** Opening Data for processing block **

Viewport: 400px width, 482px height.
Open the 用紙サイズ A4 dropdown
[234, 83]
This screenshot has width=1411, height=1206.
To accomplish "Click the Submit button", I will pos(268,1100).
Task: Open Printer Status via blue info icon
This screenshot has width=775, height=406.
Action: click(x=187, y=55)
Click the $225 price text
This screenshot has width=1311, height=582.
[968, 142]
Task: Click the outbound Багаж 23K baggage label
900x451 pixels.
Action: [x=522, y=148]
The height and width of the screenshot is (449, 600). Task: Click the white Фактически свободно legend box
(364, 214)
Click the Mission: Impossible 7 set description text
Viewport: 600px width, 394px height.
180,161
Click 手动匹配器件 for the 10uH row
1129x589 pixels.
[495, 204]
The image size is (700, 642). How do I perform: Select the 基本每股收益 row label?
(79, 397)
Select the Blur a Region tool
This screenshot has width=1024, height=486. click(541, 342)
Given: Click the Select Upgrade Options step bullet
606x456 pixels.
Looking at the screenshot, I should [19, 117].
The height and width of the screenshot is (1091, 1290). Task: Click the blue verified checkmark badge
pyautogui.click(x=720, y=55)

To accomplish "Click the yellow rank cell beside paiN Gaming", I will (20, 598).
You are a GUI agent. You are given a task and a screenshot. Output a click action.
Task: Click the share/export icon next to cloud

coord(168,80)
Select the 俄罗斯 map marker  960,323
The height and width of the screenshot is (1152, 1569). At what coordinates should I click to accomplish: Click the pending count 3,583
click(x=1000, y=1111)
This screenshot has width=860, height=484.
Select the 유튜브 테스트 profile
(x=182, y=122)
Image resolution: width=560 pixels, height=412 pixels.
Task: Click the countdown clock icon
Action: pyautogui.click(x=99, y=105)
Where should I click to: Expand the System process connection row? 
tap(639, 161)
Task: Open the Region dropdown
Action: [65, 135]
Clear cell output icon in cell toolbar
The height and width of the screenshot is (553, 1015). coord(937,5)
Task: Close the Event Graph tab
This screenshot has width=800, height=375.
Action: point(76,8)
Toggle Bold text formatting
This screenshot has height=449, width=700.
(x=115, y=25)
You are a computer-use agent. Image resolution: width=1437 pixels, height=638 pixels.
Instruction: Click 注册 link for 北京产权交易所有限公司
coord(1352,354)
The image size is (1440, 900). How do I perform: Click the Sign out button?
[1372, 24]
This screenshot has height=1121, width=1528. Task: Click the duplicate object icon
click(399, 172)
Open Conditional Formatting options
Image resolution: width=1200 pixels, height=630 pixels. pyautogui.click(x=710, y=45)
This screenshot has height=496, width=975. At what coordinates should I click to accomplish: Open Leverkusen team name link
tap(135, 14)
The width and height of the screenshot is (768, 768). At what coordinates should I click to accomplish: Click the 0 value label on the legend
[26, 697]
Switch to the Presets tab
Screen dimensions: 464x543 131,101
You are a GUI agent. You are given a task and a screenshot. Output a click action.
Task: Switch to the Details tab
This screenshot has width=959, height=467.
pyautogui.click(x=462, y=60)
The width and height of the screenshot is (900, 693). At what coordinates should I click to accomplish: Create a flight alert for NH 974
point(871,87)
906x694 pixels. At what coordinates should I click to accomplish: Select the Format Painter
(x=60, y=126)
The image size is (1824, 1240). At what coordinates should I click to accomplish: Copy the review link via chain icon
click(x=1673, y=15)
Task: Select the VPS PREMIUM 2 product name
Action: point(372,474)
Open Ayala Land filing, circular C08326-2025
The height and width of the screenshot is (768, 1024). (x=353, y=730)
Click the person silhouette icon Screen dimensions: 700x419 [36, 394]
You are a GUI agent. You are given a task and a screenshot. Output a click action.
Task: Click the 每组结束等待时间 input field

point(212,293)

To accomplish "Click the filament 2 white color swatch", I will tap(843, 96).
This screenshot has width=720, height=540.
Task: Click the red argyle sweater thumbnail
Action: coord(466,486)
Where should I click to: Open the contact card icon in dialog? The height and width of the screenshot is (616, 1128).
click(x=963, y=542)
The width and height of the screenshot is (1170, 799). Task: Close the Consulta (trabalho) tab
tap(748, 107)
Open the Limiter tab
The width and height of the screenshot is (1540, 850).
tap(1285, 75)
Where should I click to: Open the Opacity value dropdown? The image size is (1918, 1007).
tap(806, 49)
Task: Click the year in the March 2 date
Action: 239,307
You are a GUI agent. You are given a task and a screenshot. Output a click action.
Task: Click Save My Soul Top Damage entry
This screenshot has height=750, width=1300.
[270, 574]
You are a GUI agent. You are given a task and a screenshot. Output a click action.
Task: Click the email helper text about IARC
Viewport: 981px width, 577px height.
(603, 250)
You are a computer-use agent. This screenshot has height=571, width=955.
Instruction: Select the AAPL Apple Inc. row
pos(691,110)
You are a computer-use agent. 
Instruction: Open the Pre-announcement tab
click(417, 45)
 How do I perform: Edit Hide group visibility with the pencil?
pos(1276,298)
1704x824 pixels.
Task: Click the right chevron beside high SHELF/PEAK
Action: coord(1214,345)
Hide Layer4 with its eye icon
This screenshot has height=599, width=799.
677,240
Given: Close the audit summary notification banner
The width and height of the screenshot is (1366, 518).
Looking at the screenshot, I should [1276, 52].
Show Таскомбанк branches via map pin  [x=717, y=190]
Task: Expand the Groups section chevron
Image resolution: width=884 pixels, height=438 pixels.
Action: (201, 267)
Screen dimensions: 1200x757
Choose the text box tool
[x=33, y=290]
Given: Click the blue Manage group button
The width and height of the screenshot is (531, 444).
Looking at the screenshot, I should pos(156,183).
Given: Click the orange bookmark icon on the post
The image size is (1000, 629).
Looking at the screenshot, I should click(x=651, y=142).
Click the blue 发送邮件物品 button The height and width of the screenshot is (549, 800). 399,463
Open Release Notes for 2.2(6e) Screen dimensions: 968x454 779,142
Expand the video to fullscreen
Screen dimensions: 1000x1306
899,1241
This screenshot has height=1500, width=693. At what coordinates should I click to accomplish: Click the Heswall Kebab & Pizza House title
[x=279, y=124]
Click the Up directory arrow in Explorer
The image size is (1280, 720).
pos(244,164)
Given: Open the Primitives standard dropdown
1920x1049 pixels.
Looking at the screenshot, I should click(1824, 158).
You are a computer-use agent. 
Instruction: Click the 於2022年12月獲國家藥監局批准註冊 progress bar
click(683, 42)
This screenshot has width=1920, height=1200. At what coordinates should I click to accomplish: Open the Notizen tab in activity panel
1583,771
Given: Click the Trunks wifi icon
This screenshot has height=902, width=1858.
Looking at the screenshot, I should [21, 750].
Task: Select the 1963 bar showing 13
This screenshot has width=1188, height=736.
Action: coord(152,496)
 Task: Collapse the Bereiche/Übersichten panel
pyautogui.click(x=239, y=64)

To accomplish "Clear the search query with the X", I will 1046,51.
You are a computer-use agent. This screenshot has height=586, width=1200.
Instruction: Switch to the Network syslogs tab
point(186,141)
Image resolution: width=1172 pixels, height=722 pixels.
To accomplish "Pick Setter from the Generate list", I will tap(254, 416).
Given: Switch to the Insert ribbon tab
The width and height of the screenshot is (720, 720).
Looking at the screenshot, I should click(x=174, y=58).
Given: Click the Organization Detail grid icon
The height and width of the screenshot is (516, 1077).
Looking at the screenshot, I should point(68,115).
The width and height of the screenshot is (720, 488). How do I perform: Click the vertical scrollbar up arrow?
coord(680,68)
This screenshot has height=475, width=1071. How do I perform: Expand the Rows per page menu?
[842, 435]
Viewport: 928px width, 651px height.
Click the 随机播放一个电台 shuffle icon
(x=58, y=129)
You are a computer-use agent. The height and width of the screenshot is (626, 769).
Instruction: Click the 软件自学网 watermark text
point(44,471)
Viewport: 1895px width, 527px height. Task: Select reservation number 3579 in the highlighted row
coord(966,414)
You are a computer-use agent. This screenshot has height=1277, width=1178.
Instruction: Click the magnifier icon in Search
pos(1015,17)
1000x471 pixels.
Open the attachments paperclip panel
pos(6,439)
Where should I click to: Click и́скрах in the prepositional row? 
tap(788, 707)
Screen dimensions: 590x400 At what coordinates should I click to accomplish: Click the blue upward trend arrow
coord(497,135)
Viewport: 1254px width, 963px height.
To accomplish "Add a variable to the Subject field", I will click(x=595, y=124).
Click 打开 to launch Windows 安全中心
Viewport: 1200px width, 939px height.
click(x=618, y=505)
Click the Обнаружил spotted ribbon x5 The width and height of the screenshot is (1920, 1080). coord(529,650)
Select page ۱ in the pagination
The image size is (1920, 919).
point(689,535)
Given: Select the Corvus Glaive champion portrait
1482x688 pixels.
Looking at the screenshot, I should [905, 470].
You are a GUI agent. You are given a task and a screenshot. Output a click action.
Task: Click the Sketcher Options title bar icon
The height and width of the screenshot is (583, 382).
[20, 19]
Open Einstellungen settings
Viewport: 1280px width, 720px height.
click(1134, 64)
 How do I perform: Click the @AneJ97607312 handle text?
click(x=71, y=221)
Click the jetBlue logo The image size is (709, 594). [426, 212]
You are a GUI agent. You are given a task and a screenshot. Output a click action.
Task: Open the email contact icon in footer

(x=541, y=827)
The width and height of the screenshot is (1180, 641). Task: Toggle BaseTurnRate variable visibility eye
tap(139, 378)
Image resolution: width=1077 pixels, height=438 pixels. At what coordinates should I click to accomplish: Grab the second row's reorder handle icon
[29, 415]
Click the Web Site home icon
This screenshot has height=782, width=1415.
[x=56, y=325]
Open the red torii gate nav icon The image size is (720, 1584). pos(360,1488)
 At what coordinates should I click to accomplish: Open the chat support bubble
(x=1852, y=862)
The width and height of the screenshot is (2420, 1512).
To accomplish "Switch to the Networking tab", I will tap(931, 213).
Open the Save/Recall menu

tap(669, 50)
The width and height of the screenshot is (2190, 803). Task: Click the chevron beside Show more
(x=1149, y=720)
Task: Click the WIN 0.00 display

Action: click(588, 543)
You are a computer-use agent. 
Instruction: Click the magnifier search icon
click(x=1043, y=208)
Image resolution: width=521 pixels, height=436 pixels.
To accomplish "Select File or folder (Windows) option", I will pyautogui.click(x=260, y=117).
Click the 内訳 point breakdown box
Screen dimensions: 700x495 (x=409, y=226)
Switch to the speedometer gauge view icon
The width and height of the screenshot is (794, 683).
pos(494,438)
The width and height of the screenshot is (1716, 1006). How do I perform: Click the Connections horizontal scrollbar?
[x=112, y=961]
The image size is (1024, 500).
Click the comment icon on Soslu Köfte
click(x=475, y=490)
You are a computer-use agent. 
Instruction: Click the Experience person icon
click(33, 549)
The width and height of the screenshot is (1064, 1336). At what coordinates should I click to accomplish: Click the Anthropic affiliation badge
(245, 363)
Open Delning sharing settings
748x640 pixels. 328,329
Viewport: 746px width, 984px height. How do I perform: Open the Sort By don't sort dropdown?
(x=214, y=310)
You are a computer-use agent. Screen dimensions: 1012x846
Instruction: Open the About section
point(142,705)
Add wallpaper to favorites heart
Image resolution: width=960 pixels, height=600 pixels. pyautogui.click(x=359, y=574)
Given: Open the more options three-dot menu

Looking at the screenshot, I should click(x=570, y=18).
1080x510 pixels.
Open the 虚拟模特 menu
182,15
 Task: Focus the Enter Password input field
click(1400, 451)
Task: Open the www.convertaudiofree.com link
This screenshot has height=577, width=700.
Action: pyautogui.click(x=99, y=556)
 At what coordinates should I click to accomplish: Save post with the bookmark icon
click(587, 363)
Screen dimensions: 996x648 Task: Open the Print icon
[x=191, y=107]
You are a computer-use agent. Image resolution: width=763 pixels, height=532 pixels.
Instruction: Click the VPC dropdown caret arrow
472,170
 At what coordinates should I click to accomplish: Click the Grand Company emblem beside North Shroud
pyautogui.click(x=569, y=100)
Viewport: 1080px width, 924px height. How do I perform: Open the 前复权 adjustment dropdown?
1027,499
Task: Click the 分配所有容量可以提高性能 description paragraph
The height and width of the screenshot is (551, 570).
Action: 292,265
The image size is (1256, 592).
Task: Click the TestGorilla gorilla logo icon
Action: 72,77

** Closing Data for processing block **

● The task:
Your answer must be a single number: the count of lines in these records that contain "description".

● Answer for this exercise:
2